● **Page text**
....

Section 3.04. Promotion. Marketing Agent, in conjunction with APD,
engages in, and shall continue to engage in general advertising, marketing and
promotional efforts in the food industry, on behalf of the trademark Village
Farms, and shall maintain these general marketing efforts throughout the term of
this Agreement, on at least the same level as is currently being employed, at
the sole expense of the Marketing Agent. In the event Marketing Agent deems it
to be in the best interests of the Owner to engage in strictly local advertising
efforts for the sole benefit of the Owner, such advertising campaign efforts
shall be detailed in the Marketing Plan prepared by the Marketing Agent pursuant
to the terms of this Agreement. In the event said local advertising plan is
approved by the Owner, the owner shall be solely responsible for the costs of
same.
Section 3.05. Sales Prices. The Owner acknowledges that the sale of its
Product by the Marketing Agent is based on market demands and price fluctuation
can occur seasonally and otherwise. Marketing Agent shall use commercially
reasonable efforts to obtain the highest possible price for the Product.

....

Duplicate the marketing agreement text between "Section 3.05. Sales" and "for the Product.", inclusive.

● **Provided data**

....

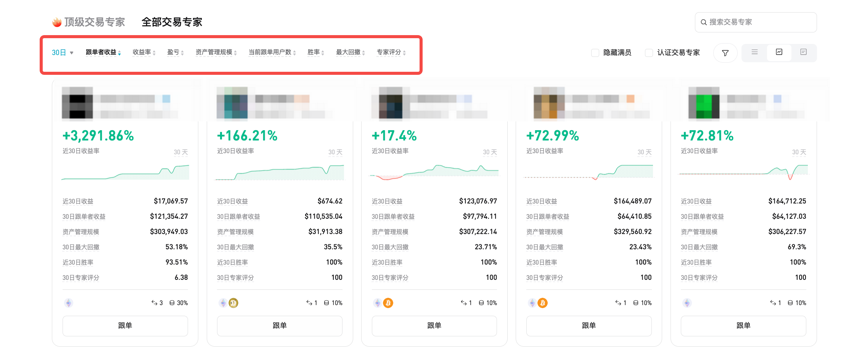The width and height of the screenshot is (862, 352).
Task: Enable the 隐藏满员 checkbox
Action: [x=595, y=53]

....

● **Exercise output**
Section 3.05. Sales Prices. The Owner acknowledges that the sale of its
Product by the Marketing Agent is based on market demands and price fluctuation
can occur seasonally and otherwise. Marketing Agent shall use commercially
reasonable efforts to obtain the highest possible price for the Product.